Jesus, you were clear about what your followers might experience. Teach me to live with the remembrance of your plan, confident that your Holy Spirit is with me in the pre-sent, and that regardless of what happens in the here and now, I have an unfailing hope of eternity with you. Amen.
“And they will do these things because they have not known the Father, nor me.”-John 16:3
Christians are called to know God, through his son and by his Spirit, so that we might accurately represent him by how we love. The religious leaders of Jesus’s day dogmatically trusted in their theology. Because they were students of the Scriptures, they attempted to dictate truth to others, yet as Jesus said elsewhere, they shut the door in people’s faces (see Mt. 23:13). They operated from positions of superiority, glory seeking, and division. Jesus told his disciples that these leaders would kick people out of the church, and even kill his followers. Their willingness to exclude and attack others grew out of their false under-standing of God.
It remains true that legions of people who don’t know the real Jesus, inside and outside of the church, attack Christianity. In their pride and certainty, they marginalize the broken and sinful, barring them from the love and grace that they so desperately need.
Jesus, broken, sinful people are masters of division. I confess that I look for ways in which I believe I am better than others. Forgive me for comparing and judging. Allow me to be a reflection of the welcome of the gospel. Amen.
“They will put you out of the synagogues. Indeed, the hour is coming when whoever kills you will think he is offering service to God.”-John 16:2
Often, the greatest resistance to the good news comes from church people. In John 16:2, Jesus warned his disciples about the religious leaders, not the pagans. It was the Jews who would cry out for his death. Why? Because the gospel is counter-cultural. Its message confronts religious and non-religious people alike. People cannot accept the message that tells them they can do nothing for their own salvation. But the Bible is clear that salvation is entirely because of his grace.
When we proclaim Jesus’s true message—that because God is gracious, all are welcome into his kingdom—we will be unpopular with some people. That is what Jesus says. When we invite pornographers, criminals, liberal (or conservative) politicians, and alcoholics, we are also inviting criticism from those who want to keep living under a system of good people and bad people.
Jesus, I want to courageously proclaim your true message, which is a message of welcome. Embolden me, for I am afraid. Let your Spirit enliven me with your message of grace. Amen.
“I have said all these things to you to keep you from falling away.”-John 16:1
Have you ever felt like you were hanging on by a thread, thinking “I don’t know if I’m going to make it?” As you have walked the road with Jesus, have you wondered how you could keep going or doubted whether he even cared?
Jesus was clear that life’s road would not be easy. He wasn’t inviting the disciples to live for themselves by pursuing material comforts. Instead he called them to live in the way of the cross, which is the way of service, sacrifice, and self-denial.

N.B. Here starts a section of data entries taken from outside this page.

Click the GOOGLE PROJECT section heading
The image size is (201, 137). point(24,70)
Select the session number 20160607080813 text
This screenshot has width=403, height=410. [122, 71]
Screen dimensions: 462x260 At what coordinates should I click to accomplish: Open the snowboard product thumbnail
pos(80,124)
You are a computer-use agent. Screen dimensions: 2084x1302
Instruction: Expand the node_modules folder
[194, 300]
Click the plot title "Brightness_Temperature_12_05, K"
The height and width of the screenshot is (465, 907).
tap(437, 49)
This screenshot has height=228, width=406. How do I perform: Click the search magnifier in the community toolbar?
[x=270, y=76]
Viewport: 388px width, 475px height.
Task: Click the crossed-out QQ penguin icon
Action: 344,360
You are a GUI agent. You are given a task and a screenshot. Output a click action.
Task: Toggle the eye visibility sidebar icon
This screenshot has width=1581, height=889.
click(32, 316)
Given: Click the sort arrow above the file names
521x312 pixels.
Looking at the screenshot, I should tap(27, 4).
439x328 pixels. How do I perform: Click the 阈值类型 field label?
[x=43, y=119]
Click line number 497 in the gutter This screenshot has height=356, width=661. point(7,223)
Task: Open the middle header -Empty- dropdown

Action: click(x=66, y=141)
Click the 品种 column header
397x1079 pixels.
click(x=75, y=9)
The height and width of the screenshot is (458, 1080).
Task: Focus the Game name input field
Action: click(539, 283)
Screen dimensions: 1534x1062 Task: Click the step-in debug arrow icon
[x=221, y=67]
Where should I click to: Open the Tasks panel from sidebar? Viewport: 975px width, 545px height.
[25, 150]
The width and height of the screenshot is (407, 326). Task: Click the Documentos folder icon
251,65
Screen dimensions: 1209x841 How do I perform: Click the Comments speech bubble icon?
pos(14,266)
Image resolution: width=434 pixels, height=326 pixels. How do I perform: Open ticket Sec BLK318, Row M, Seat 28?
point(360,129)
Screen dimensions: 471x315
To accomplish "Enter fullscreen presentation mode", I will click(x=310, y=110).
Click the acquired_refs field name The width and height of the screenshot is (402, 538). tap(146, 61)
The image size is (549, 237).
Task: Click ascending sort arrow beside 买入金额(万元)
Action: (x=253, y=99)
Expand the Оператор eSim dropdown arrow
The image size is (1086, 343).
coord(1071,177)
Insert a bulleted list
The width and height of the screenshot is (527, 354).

When you are hated for following Jesus, remember that he too was hated. When life is so painful that you can barely breathe, know that as Jesus hung on the cross, every breath he took was excruciating. Loving through pain is uncomfortable, but as you live in that reality, let it stir your thirst for the one who will one day restore all things to wholeness.
Jesus, one day when all is revealed in glory, all earthly pain shall cease. You call me into marvelous light, yet for now, I am left stumbling in the darkness. Help me to always see your beacon of hope. Amen.